• SOURCE PASSAGE:
We want to run apache2 in the exact environment that /etc/init.d/apache2 start and apache2ctl start create. You could stare at the scripts and extract environment variables by hand, but this is time-consuming and error-prone. The elegant way to replicate the actions of the scripts is to replace the final call to apache2 with a stub that saves the complete environment, and then exec /usr/sbin/apache2 in that environment from the daemontools run script. To achieve this, one can rewrite apache2ctl (call it apache2ctl_fake) to invoke our stub, then rewrite /etc/init.d/apache2 to invoke apache2ctl_fake instead of the real apache2ctl. The stub itself can simply use env to dump the environment into a file. Putting all this together, we get

#!/bin/sh
exec 2>&1
NAME=apache2
# rewrite /etc/init.d/ script
cp "/etc/init.d/${NAME}" "/tmp/initd_${NAME}_fake"
perl -pi.bak -e \
  's@APACHE2CTL( start)@ENV /tmp/apache2ctl_fake$1@' \
  "/tmp/initd_${NAME}_fake"
# rewrite apache2ctl
{ echo '#!/bin/sh'; echo "APACHE_HTTPD=/tmp/${NAME}_fake";
  cat `which apache2ctl`; } >"/tmp/${NAME}ctl_fake"
# create stub
cat <<EOF >"/tmp/${NAME}_fake"
#!/bin/sh
/usr/bin/env >"/tmp/${NAME}_env.txt"
EOF
# execute fake init.d script
chmod a+x "/tmp/${NAME}_fake" "/tmp/${NAME}ctl_fake"
chmod a+x "/tmp/initd_${NAME}_fake"
"/tmp/initd_${NAME}_fake" start >/dev/null 2>&1
# prefix all encironment assignments with export
perl -ni.bak -e 's/^/export /; print unless /^export PWD=/' \
  "/tmp/${NAME}_env.txt"
# load environment
. "/tmp/${NAME}_env.txt"
# call the real apache2
exec /usr/sbin/apache2 -k start -DNO_DETACH -DNO_DAEMONIZE

Note that the final crude “environment reload” trick only works for environment variables with no spaces in their values, because env does not quote assignments and/or escape quotes, i.e. it doesn't output VAR="value with \"nasty\" stuff". For more thorough handling one could generate output in the style of daemontools' envdir and use that tool to exec apache2.

• DATA SEGMENT:
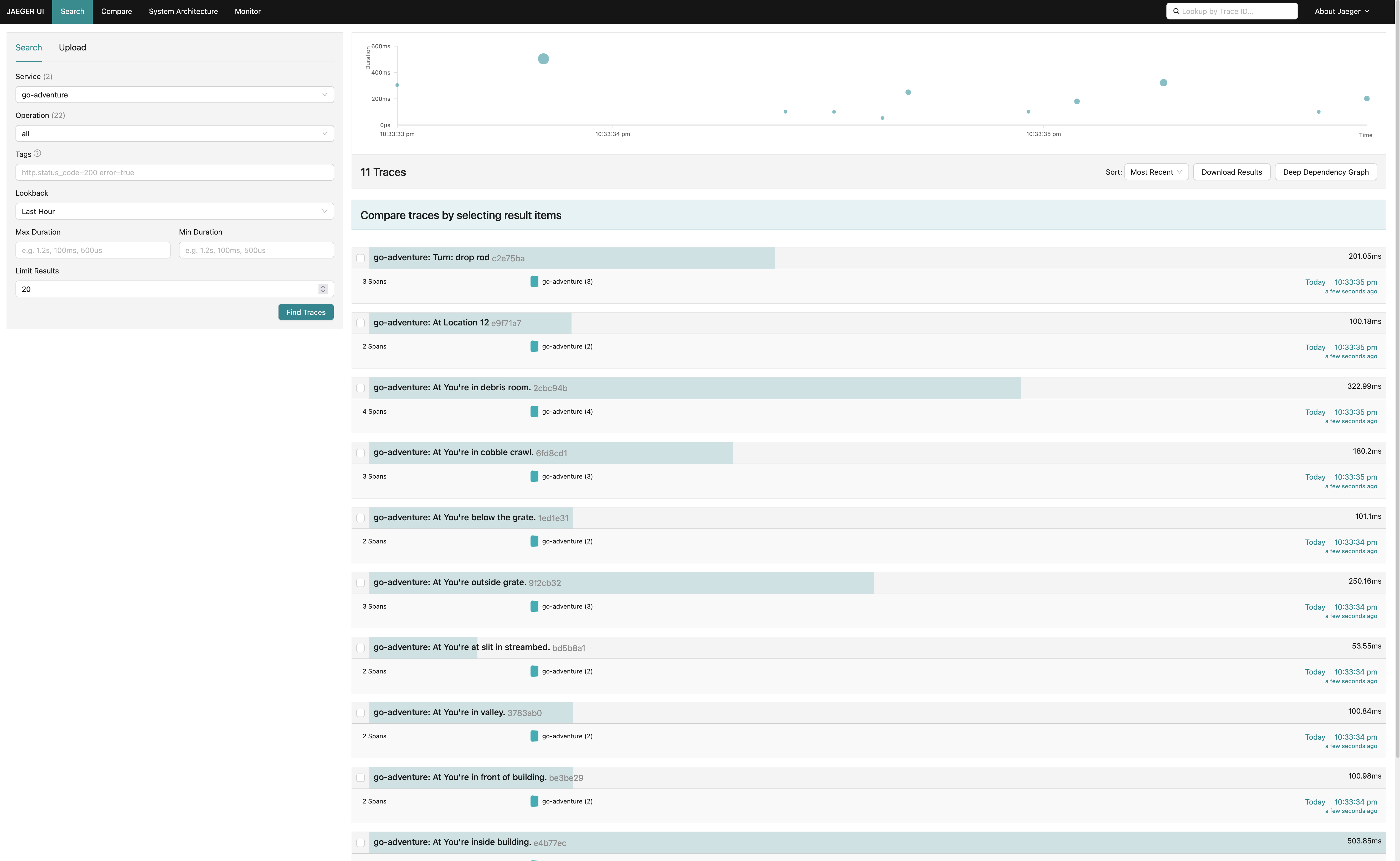Image resolution: width=1400 pixels, height=861 pixels.
Task: Open the About Jaeger menu
Action: pyautogui.click(x=1341, y=11)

• JOB 1: Transcribe the section of the apache2 passage starting with "Note that the" and going on through "to exec apache2.".
• JOB 2: In the apache2 passage, list every word that follows /usr/sbin/apache2 on the script's final exec line.

• WRITTEN SOLUTION 1:
Note that the final crude “environment reload” trick only works for environment variables with no spaces in their values, because env does not quote assignments and/or escape quotes, i.e. it doesn't output VAR="value with \"nasty\" stuff". For more thorough handling one could generate output in the style of daemontools' envdir and use that tool to exec apache2.

• WRITTEN SOLUTION 2:
-k
start
-DNO_DETACH
-DNO_DAEMONIZE